Exercise input:
begin

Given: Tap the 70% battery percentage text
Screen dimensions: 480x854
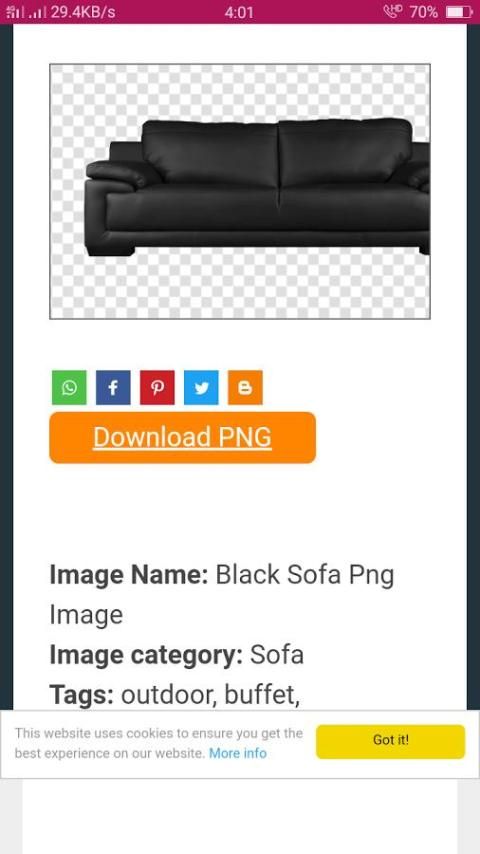Looking at the screenshot, I should tap(423, 12).
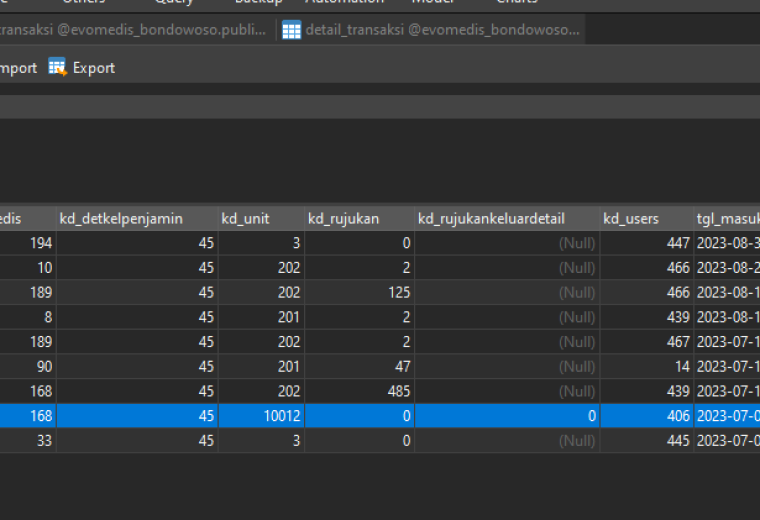
Task: Click the kd_users cell with value 14
Action: (647, 366)
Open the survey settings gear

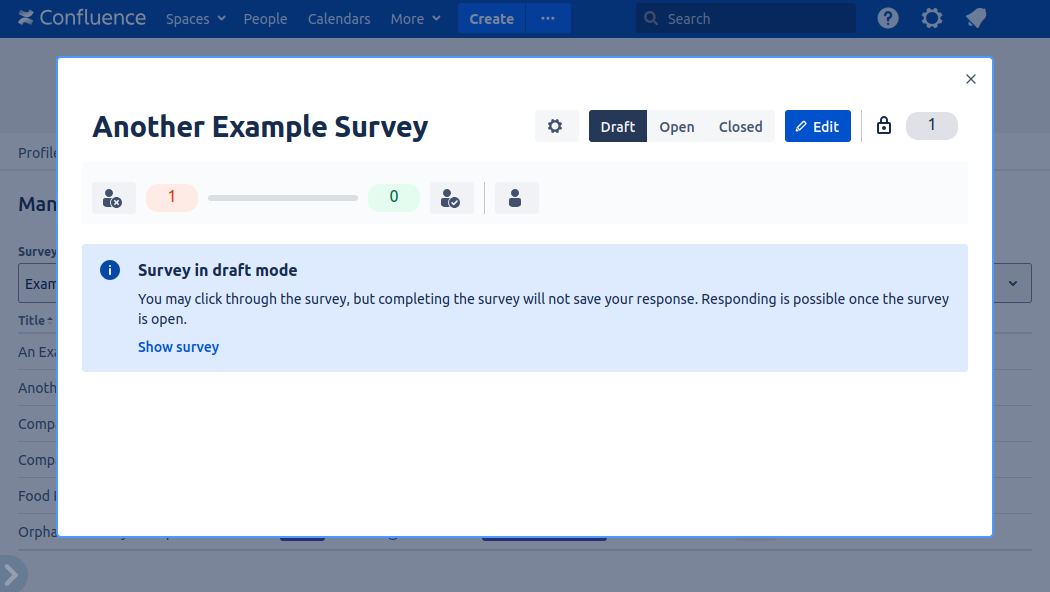pyautogui.click(x=556, y=126)
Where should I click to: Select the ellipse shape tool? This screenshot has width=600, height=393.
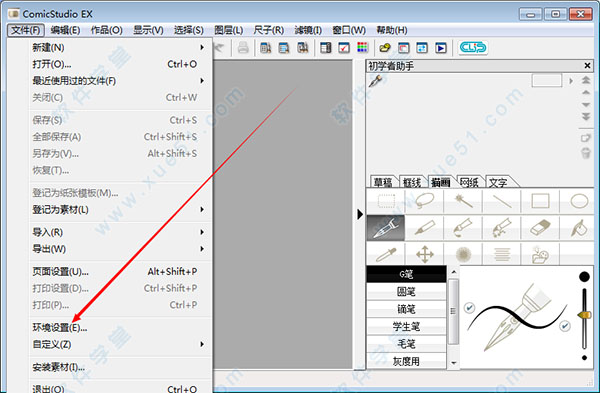click(578, 201)
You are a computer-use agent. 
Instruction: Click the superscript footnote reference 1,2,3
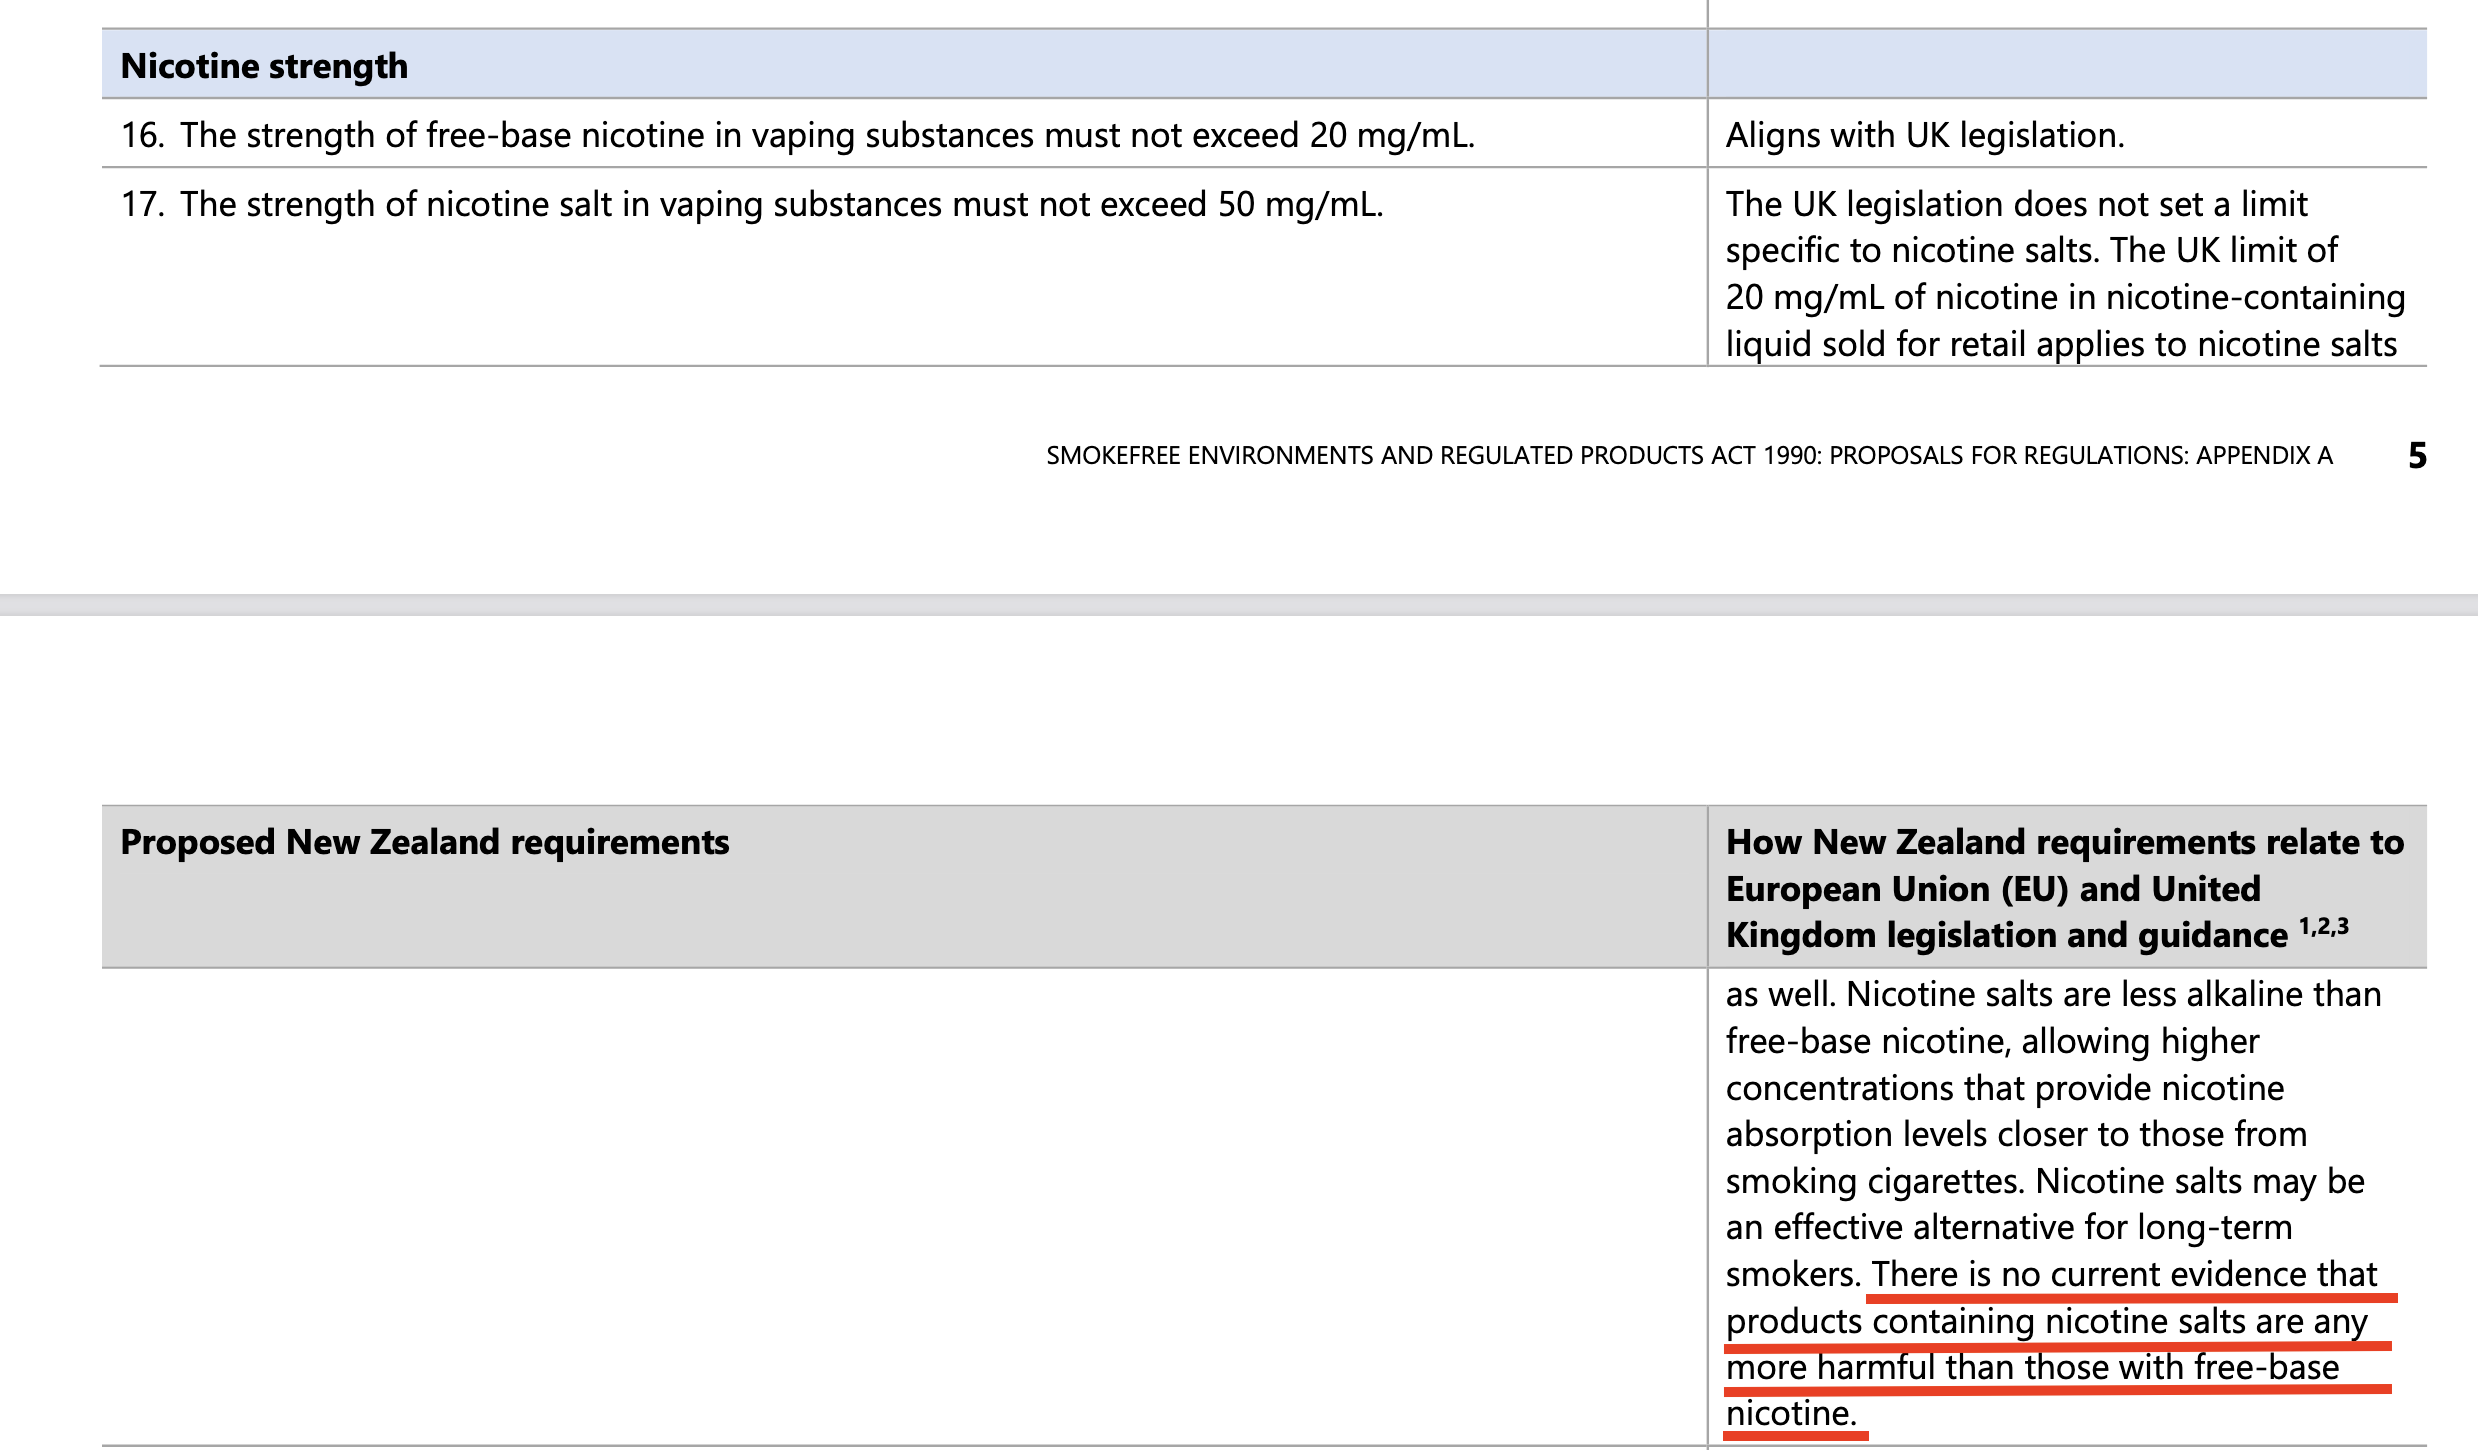tap(2323, 927)
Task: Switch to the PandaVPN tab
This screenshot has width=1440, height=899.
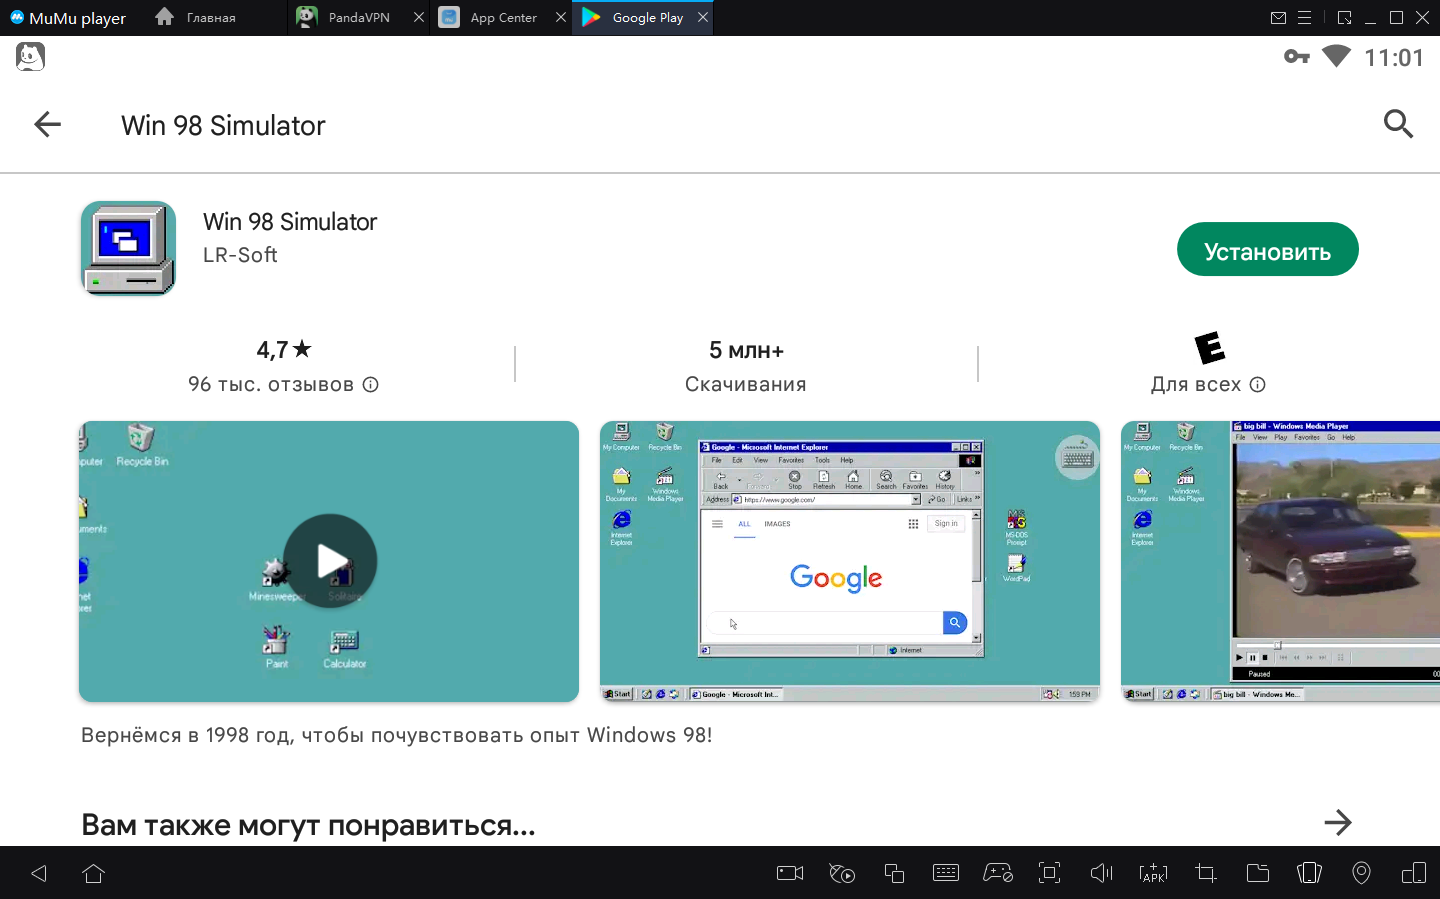Action: [358, 18]
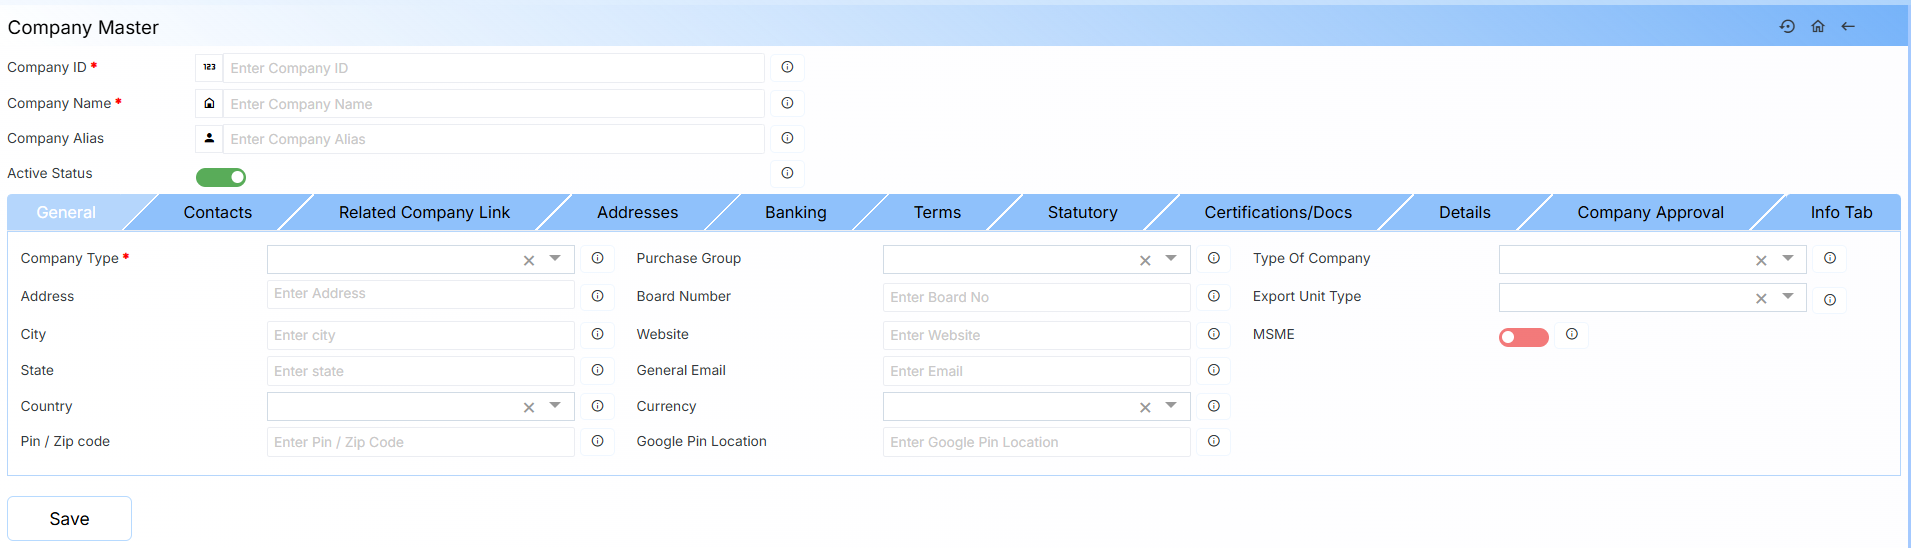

end

Written request: Convert the part of the items that opens with the line containing "Open the survey settings gear" and runs through the end of the items into a Markdown table with the columns Row and Line, skipping blank lines. Leave the pictures out of the table.

Exercise output:
| Row | Line |
|---|---|
| 1 | Open the survey settings gear |
| 2 | pyautogui.click(x=556, y=126) |
| 3 | Where should I click to: Select the ellipse shape tool? This screenshot has width=600, height=393. |
| 4 | click(578, 201) |
| 5 | You are a computer-use agent.  |
| 6 | Instruction: Click the superscript footnote reference 1,2,3 |
| 7 | tap(2323, 927) |
| 8 | Task: Switch to the PandaVPN tab |
| 9 | This screenshot has width=1440, height=899. |
| 10 | Action: [358, 18] |